Jameskobielus By James Kobielus

This has been the season for splashy vendor announcements in the high-end data warehousing (DW) market, and they’ve become progressively more disruptive and game-changing with every passing month. Though to the casual observer this may seem like a vendor-push game of competitive one-upmanship, it is in fact being driven by ever more challenging requirements coming from Information and Management (I&KM) professionals. I&KM pros in many verticals are implementing ever more scalable DW platforms to manage inexorable growth in BI and advanced analytics workloads.

Extreme scalability is the new uber-theme in today’s DW arena. Forrester customers will see an in-depth discussion of best practices in this regard in a forthcoming report that I’m authoring, for publication late in this quarter. My ongoing research has shown that many enterprises, service providers, and e-commerce companies are pushing the DW scalability envelope. DW deployments are pushing into the hundreds or thousands of terabytes of usable data, which is being persisted across tens, hundreds, or sometimes a thousand or more nodes.

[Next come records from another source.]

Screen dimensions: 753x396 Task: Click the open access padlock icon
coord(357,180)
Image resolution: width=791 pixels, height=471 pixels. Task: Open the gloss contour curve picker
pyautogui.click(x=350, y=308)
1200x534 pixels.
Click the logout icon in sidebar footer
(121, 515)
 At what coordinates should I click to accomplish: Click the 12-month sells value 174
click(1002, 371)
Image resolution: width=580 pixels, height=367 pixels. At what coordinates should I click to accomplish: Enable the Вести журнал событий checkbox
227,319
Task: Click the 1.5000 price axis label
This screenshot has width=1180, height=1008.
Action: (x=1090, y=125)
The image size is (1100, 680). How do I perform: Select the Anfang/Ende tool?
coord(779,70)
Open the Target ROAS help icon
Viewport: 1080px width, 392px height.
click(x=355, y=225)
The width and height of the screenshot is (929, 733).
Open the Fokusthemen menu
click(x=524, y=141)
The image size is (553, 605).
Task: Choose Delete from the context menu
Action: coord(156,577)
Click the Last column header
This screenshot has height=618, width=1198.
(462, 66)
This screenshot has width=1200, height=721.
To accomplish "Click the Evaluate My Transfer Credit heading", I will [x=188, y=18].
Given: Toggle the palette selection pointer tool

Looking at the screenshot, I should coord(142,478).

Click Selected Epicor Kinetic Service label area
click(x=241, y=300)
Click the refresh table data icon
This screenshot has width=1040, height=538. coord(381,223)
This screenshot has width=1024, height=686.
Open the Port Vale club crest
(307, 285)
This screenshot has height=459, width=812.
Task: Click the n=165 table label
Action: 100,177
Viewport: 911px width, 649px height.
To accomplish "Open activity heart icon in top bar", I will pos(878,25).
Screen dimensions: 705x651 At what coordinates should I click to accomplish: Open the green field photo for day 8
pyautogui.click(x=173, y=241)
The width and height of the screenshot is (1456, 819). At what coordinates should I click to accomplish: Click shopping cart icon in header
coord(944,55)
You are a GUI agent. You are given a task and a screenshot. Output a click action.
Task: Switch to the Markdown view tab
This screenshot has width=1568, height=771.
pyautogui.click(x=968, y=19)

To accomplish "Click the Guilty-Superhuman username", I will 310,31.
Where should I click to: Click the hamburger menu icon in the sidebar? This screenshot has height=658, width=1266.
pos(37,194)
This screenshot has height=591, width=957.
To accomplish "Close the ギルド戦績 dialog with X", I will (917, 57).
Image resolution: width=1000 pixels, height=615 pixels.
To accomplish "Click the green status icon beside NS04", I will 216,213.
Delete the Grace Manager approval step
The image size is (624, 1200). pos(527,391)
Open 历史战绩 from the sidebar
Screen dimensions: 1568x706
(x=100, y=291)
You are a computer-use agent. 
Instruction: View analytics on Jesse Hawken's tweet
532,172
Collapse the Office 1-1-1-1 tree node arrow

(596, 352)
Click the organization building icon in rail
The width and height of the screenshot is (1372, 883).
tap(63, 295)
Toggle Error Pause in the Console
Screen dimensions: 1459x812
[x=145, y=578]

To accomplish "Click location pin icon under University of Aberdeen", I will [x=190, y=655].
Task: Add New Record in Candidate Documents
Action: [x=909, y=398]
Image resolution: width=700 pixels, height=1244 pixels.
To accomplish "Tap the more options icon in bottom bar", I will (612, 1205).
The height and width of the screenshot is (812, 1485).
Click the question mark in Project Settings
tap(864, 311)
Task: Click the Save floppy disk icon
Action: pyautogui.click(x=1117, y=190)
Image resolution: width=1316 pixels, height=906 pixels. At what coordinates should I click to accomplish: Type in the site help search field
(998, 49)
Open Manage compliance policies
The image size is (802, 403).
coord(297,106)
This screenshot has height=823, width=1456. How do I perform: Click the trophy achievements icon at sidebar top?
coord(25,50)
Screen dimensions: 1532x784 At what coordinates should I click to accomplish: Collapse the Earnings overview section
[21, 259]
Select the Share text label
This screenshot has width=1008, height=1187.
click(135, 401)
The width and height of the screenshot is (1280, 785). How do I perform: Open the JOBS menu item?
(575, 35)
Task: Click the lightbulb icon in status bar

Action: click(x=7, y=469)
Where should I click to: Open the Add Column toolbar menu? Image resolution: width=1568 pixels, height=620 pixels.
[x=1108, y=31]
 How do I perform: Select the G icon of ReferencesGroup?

In addition, I&KM professionals are routinely pushing the needle on other DW scalability and performance metrics, including user/query concurrency, high-volume data-load speeds, and mixed-query workload management.

DW vendors are racing as fast as they can to support these extreme-analytics requirements, both through a more total focus on appliance-based packaging and through aggressive scale-out of those offerings.

In mid-summer, Microsoft acquired DATAllegro, leaving no doubt that the Redmond, Washington-based vendor planned to reconstitute its DW stack–with SQL Server 2008 at its heart–as a shared-nothing massively parallel grid of finely optimized appliance nodes. That, of course, is a work in progress, under Microsoft’s ongoing “Project Madison,” which will result in a commercially available DW appliance platform in the next 1-2 years.  But Microsoft’s progress on this road map is worth watching, because no vendor is better positioned to deliver cost-effective massively parallel DW solutions into the vast mid-market–when the day comes.

Late last month, Oracle raised the competitive stakes when it and HP jointly announced the immediate general availability of a massively parallel, high-end DW appliance: the HP Oracle Database Machine with Exadata Storage Server. As I noted in a prior blog post, this new uber-appliance now enables Oracle to sell a pre-optimized petabyte-scale DW solution to its customers who may, heretofore, have turned to, say, Teradata, for a solution to address their most high-volume, high-performance analytics requirements. No, this new HP/Oracle product does not come cheap. But, then again, what I&KM pro expects an investment in a high-end enterprise DW (EDW) platform to come in at less than seven figures?

Now, this week, Teradata–still the acknowledged scalability king in the EDW market–has made the most disruptive announcement of all. At its annual Teradata Partners conference, the vendor announced immediate general availability of a new platform: the Teradata Extreme Data Appliance 1550.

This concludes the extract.